Hacker News new | ask | show | jobs
by huac 957 days ago
I think this is one of the most important possible works for open source LLM's, really glad y'all pushed this forward!

That's not hyperbole. Why is OpenAI able to charge so little for their API's? I have heard rival mega LLM company CEO's complain that OpenAI's prices would be a loss for their rivals. But I think it's still positive margin, and that they can charge low prices for API because they've invested more into managing the infra, sure, but most importantly because they have the best utilization of their existing hardware.

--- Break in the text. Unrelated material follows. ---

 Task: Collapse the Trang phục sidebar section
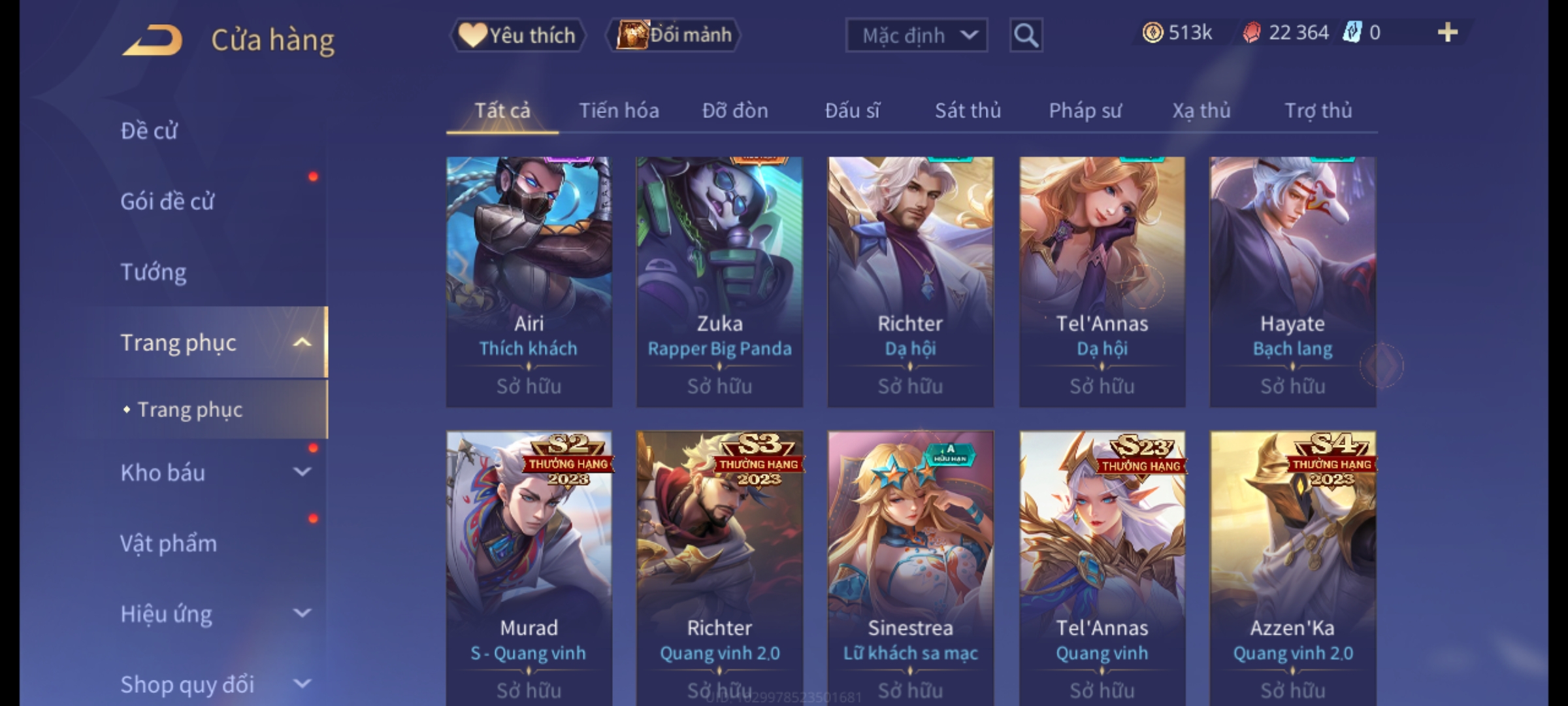302,342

If it costs everyone $X/gpu/hr to serve models, the company that has the most throughput wins on price. In a world without finetunes, the most capable model, the one that can zero- or few-shot the most tasks will have the most usage. Finetuned open models can reach parity with GPT on narrow tasks, but until now, having public providers serve the models was expensive. Your private finetune is only going to be queried by you, not everyone, so it's super expensive to serve on a per token level. With hot swappable LoRA adapters, that calculus changes, and the cost per token can go way down. Super, super exciting!

2 comments

Doesn’t OpenAI still operate at significant losses by using massive infusions of capital from Microsoft and other investors? If you are giving away half your product, it’s not surprising that they would be undercutting competition. Not a new strategy.

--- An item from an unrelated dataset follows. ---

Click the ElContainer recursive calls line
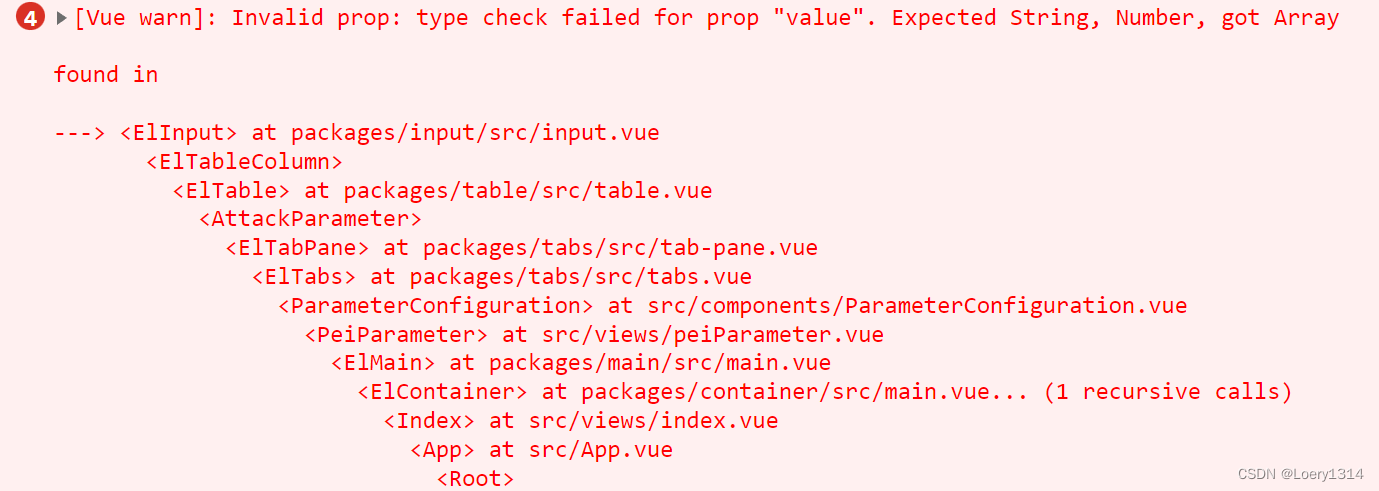1379x491 pixels. (825, 391)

Underprice to avoid or drive out competition and encourage lock-in, then increase prices when you no longer have competitors or your user base is large enough and reliant enough that your attrition is manageable. Then you sell to a bigger company who grinds it up and integrates into their own products. Same as always. Bonus points if you claim to be open source for the free marketing and/or free development/testing in the form of user contributions before switching to a proprietary model.

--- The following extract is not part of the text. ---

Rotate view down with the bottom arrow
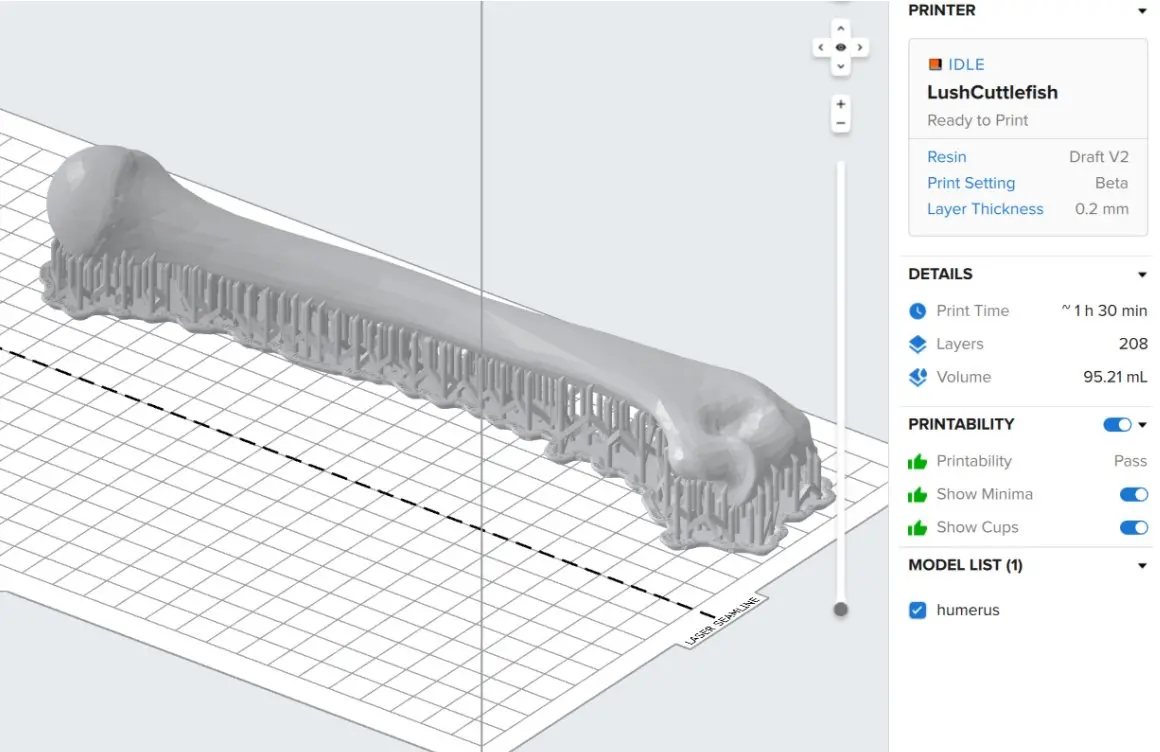Image resolution: width=1160 pixels, height=752 pixels. 841,66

Shouldn’t we have a standardized corporate strategy bingo card by now?

I don't have any access to their financials, so this is speculative, but while they do 'give away' GPT-3.5-turbo in the free ChatGPT, the rest of the business is likely extremely profitable. If you want to estimate cost of serving those free requests, consider how much it costs to do that via API. A 10 message conversation, where ChatGPT outputs 200 tokens each time, is $0.002, or two-tenths of a cent. I believe their API usage to still be positive margin for them. (Of course, now consider how much markup there is in ChatGPT pro!!)

There is a difference between pricing aggressively and pricing at a loss. Their pricing for gpt-3.5-turbo now matches leading public providers for Llama-70B ($1/million tokens). Rumors are that 3.5-turbo is actually a 20B model, but even let's assume that it is larger than 70B: OpenAI can still price more aggressively than Llama-70B providers because they have better throughput and utilization of the same hardware.

Interesting. I'm not so sure I really 'got' that part of finetunes / LoRA adapters before reading this comment. Makes me want to make one to take it for a spin, see what comes out the other side.
the nice thing too is that because you are freezing almost all the parameters, and generally in lower precision (eg QLoRA loads the full model in 4-bit), it's super low gpu memory usage. a free Colab will suffice for finetuning a 7b definitely, renting a 3090 is less than 50 cents an hour, pretty low barrier to entry to try something!